Text extract:
Windows XP is without a doubt the easiest operating system in a long list of many from Microsoft for networking - It is much easier than most tend to believe - More specifically home networking, which is what we will be focusing on today in this beginner guide here at TweakTown.
While most of the content of this guide is straight forward enough for the average Windows user to figure out, I've published this guide to demonstrate just how easy it is to setup your own network of two or more computers at home and how fun it can be, not to mention cost effective because of features like Internet and Printer Sharing. I'll be mentioning things like suggested hardware for the server PC for example; the guide isn't just limited to software guidance. It's worth noting that because Microsoft did such a good job with XP and it's networking, no third party software is required to execute such services as Internet and Printer Sharing. Just set a couple of DNS and gateway entries and we are home and hosed. I'll be demonstrating just how easy this is shortly!
Quick History Lesson
- Windows 3.1 and 3.11
Before we get into the tasty stuff, for the first course we'll have a brief history lesson, you all loved history classes at school right... For some, this may be just as boring as ancient Egyptian temples or great Roman empires. Let's start with Windows 3.1 even though it wasn't Microsoft's first "operating system", anything before that I was too young to have anything to deal with or remember for that matter.
Windows 3.1 was a total disaster for networking; network protocols of this operating system were rather inferior by that of today's standards, and often involved third party add ons. Maybe it has something to do with the fact that it was released around 10 to 12 years ago, time does indeed fly as technology improves. Microsoft also released Windows 3.11 for Workgroups around the same time but we didn't see anything spectacular here either on the networking front, other than Microsoft beginning to bundle working file sharing protocols with their OS'.

Request 1: In the home networking guide, what did Microsoft begin bundling with its operating system in Windows 3.11 for Workgroups?
Request 2: Using the home networking guide, explain why Windows XP needs no third party software for Internet and Printer Sharing.

Dataset:
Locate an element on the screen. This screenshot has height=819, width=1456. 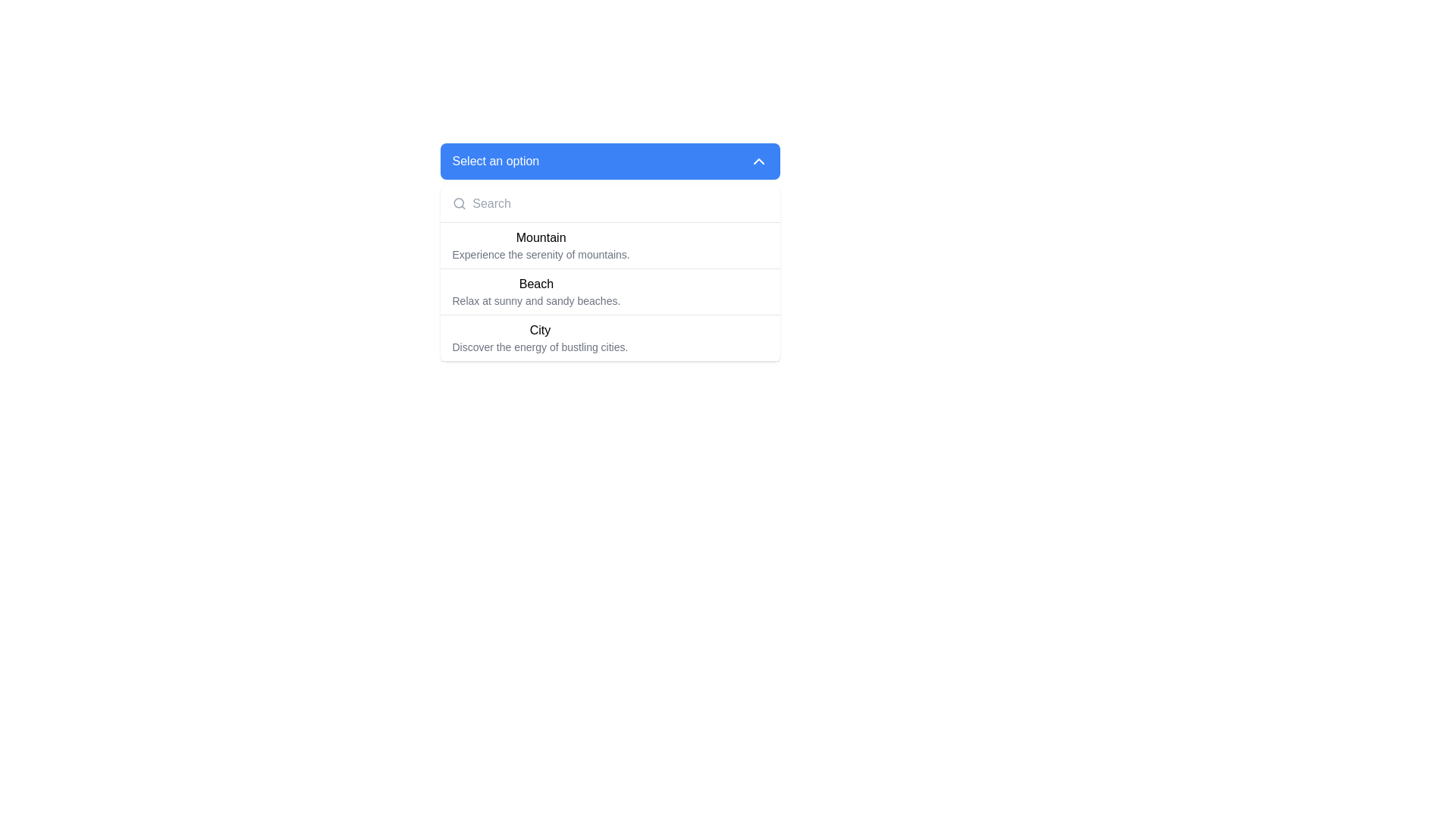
==
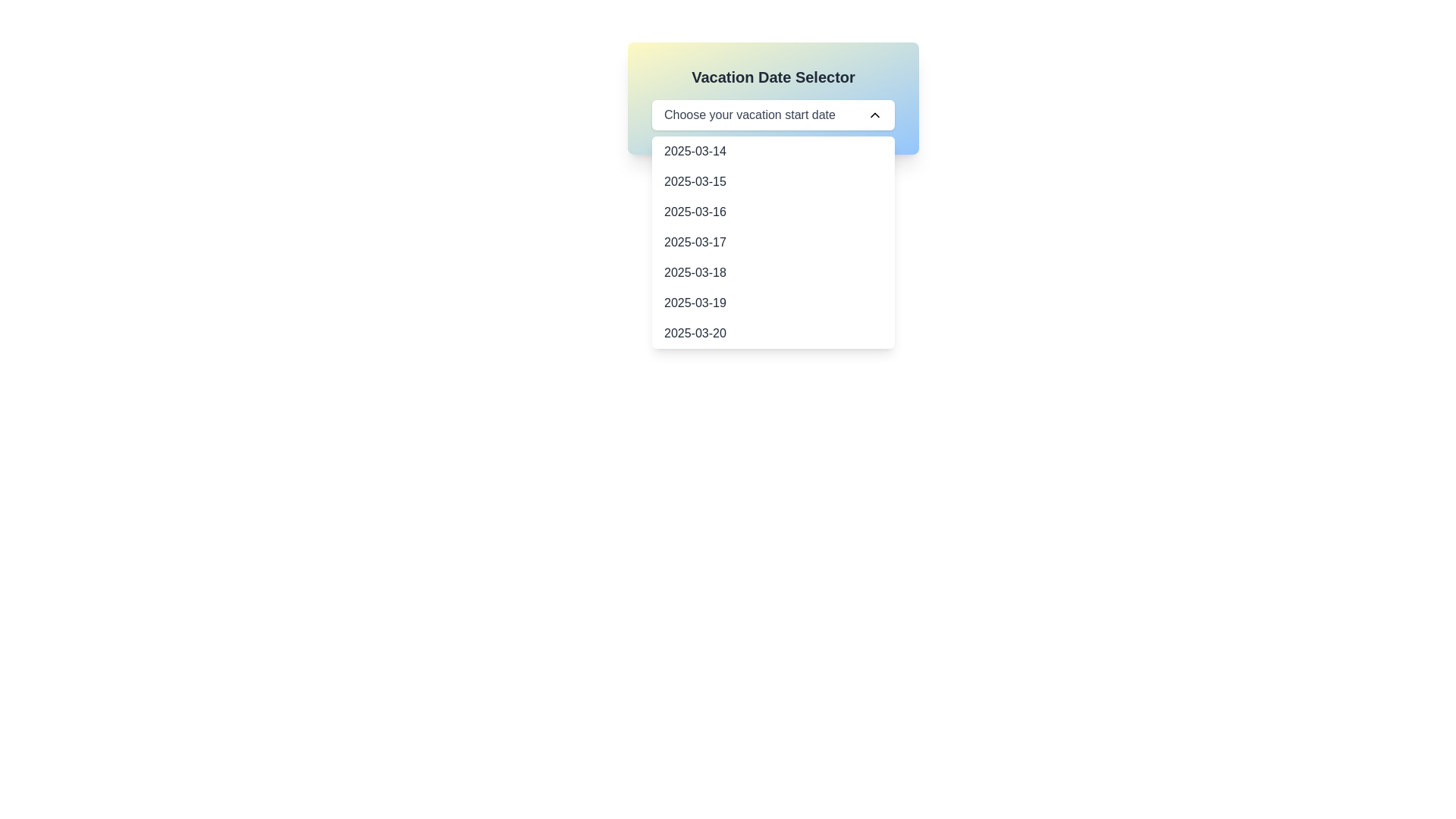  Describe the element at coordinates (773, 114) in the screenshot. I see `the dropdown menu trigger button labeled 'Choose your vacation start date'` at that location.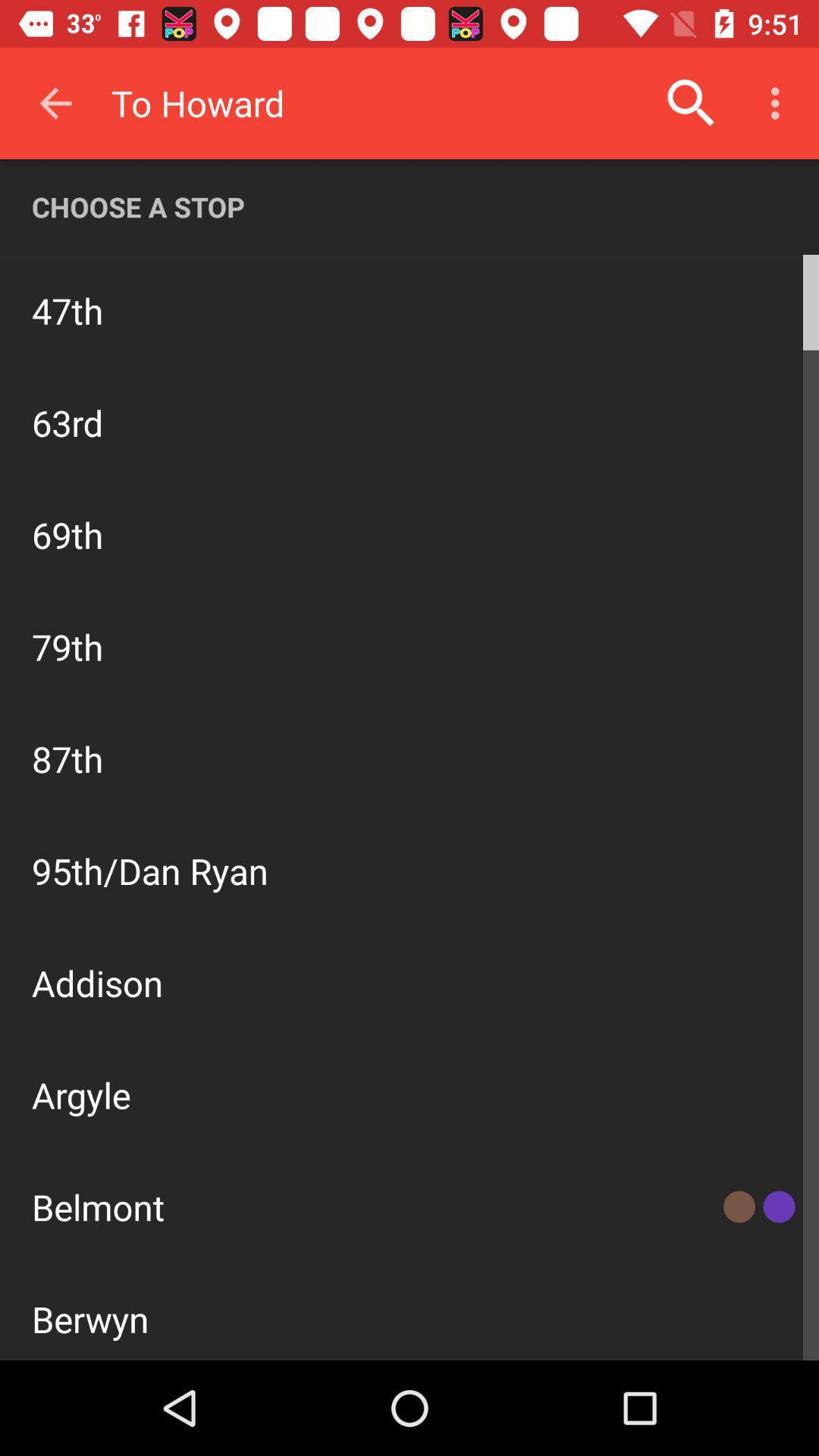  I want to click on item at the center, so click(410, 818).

Response 1: Working file sharing protocols.

Response 2: Microsoft did such a good job with Windows XP and its networking that these services work without third party software. Setting a couple of DNS and gateway entries is enough to get them running.